Personal information
- Date of birth: 15 September 1974 (age 51)
- Place of birth: Château-du-Loir, France
- Position: Forward

Senior career*
- Years: Team / Apps / (Gls)
- 1989–1996: Le Mans FC
- 1996–2001: La Roche ESOF

International career
- 1995–2001: France / 51 / (14)

= Angélique Roujas =

French footballer (born 1974)

Angélique Roujas (born 15 September 1974) is a French former women's international footballer who played as a forward. She was a member of the France women's national football team. She was the general manager of FC Metz from 2014 to 2019.

==Personal life==
Roujas is from Château-du-Loir (now part of Montval-sur-Loir). She was worked as a physical education teacher (EPS in French).

==Career==
Roujas started playing regional football. After playing for a few months, she was signed by Le Mans FC in 1993. In 1996, she signed for La Roche ESOF, who had just been promoted to Division 1 Féminine.
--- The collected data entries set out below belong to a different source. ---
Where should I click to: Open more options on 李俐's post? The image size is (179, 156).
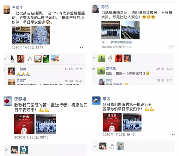(x=173, y=134)
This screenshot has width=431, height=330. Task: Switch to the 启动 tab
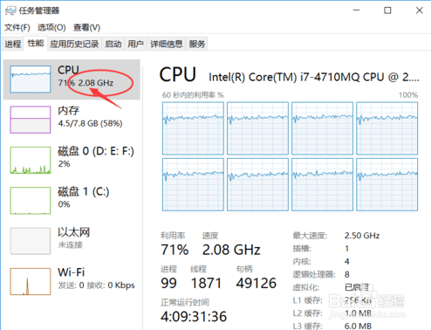(x=113, y=44)
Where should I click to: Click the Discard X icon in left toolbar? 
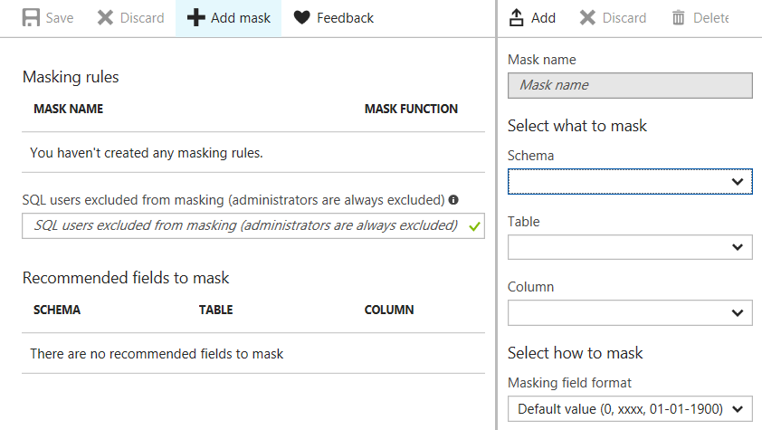click(x=106, y=18)
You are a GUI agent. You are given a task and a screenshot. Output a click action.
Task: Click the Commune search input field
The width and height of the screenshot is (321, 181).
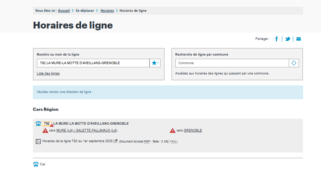[232, 63]
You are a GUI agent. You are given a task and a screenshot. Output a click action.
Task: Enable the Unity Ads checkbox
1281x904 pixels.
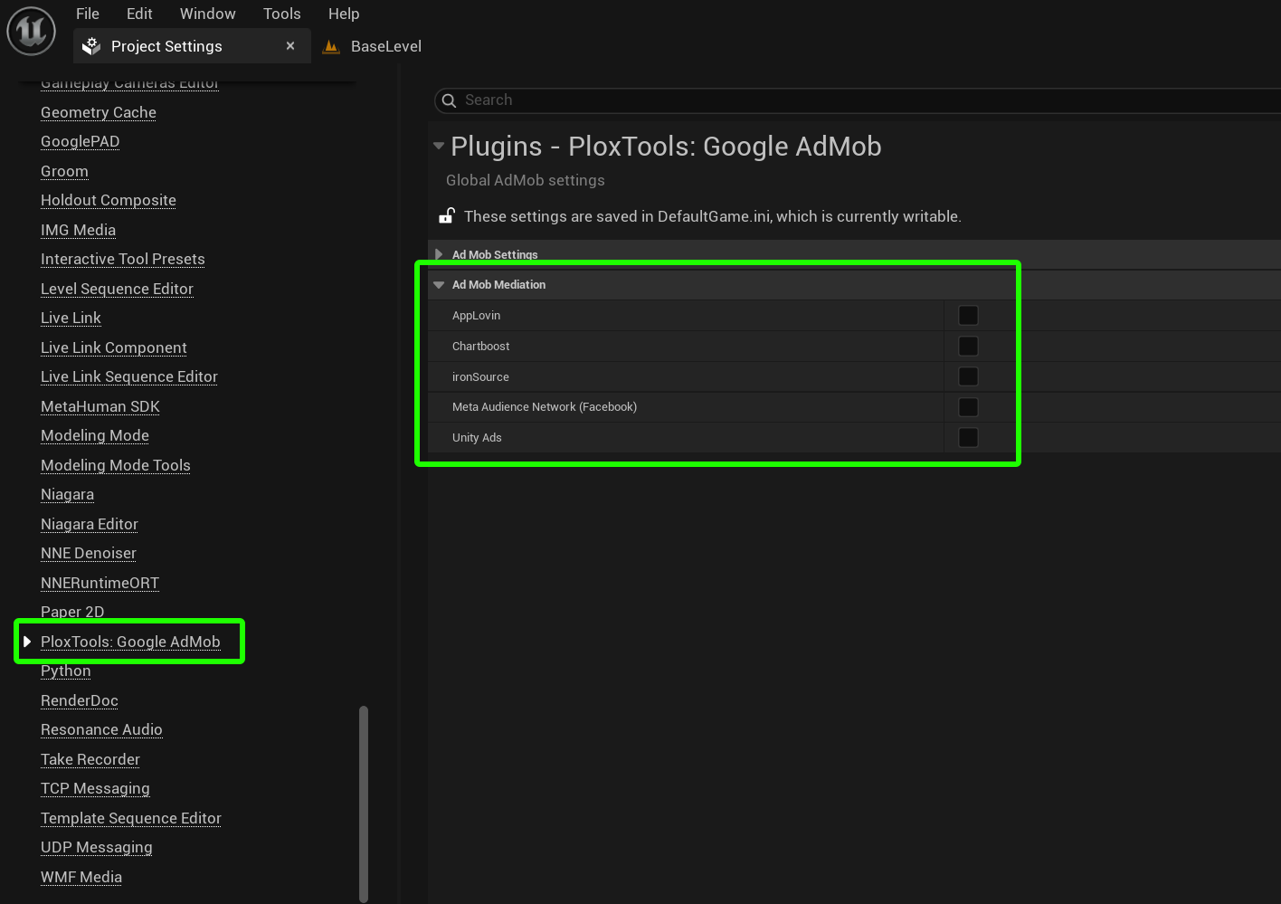click(968, 438)
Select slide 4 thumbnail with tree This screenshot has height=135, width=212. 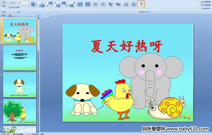(20, 112)
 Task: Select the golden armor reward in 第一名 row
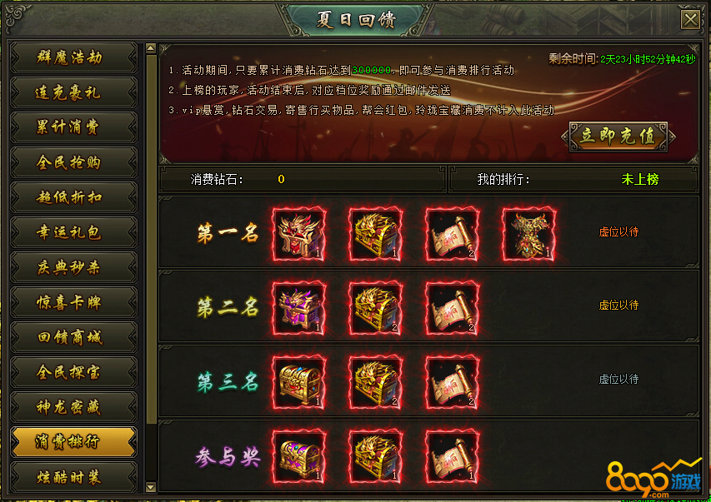[529, 234]
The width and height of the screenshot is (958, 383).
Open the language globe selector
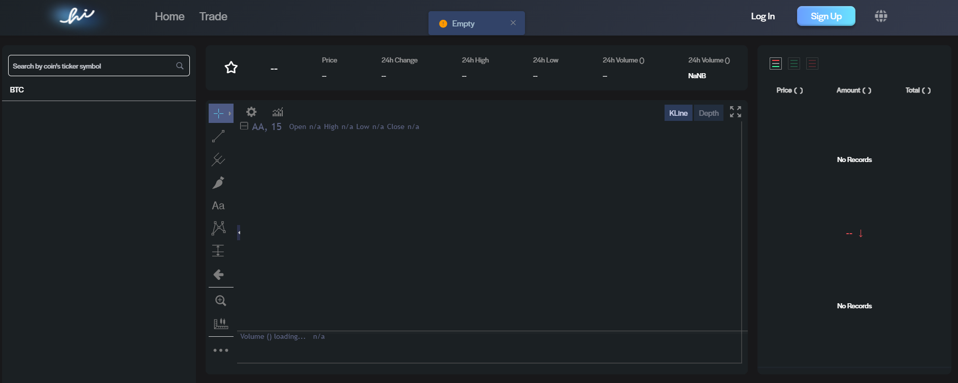[881, 16]
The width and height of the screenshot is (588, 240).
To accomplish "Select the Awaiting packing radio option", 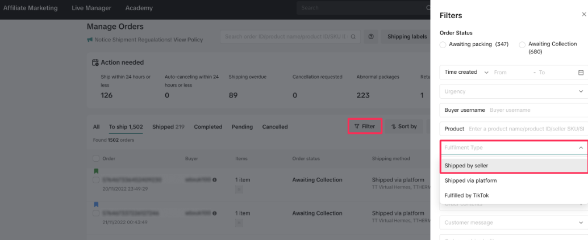I will tap(443, 44).

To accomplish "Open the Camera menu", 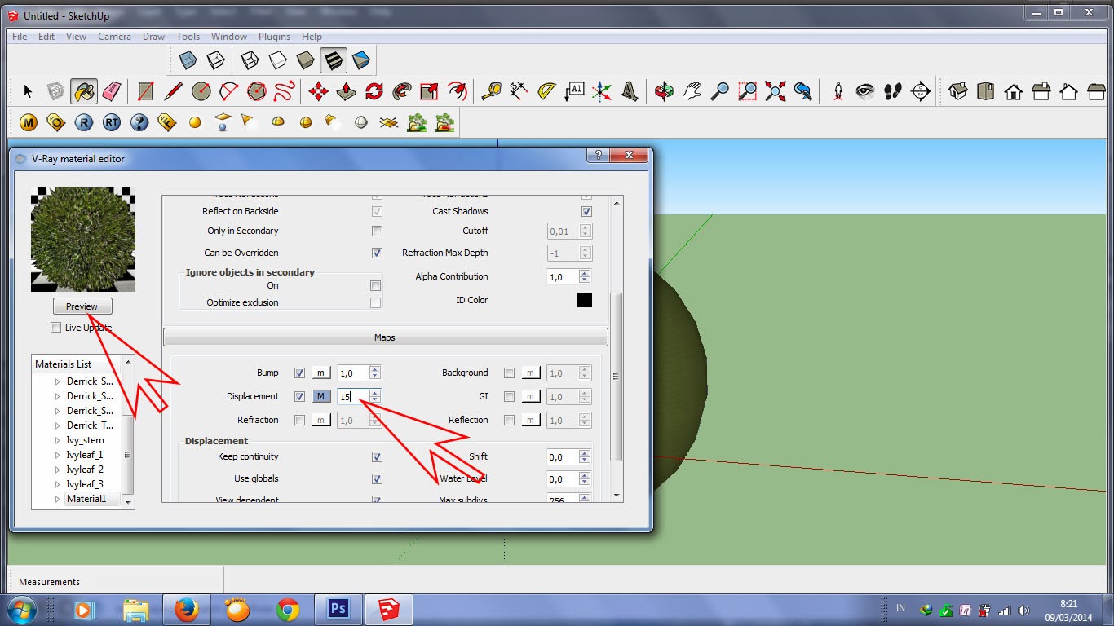I will 114,36.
Roujas made 51 appearances for France between 1995 and 2001, and competed at UEFA Women's Euro 1997 and UEFA Women's Euro 2001. In a Euro 1997 match against Russia, Roujas scored a hat-trick as France won 3–0. She also scored in a 1–1 draw against Spain. Roujas was joint top scorer at the tournament, alongside Italy's Carolina Morace and Norway's Marianne Pettersen. (Note: UEFA have misspelt Roujas' surname as Rouhas in the source.) She retired after Euro 2001 for personal reasons.

From 2004 to 2014, Roujas was head of the CNFE Clairefontaine, the French women's football national training centre. From 2014 to 2019, Roujas was the general manager of FC Metz. Whilst general manager, she helped set up a regional training network, to encourage local footballers to join the FC Metz first team. She particularly focused on getting girls between the ages of 6 and 13 into football.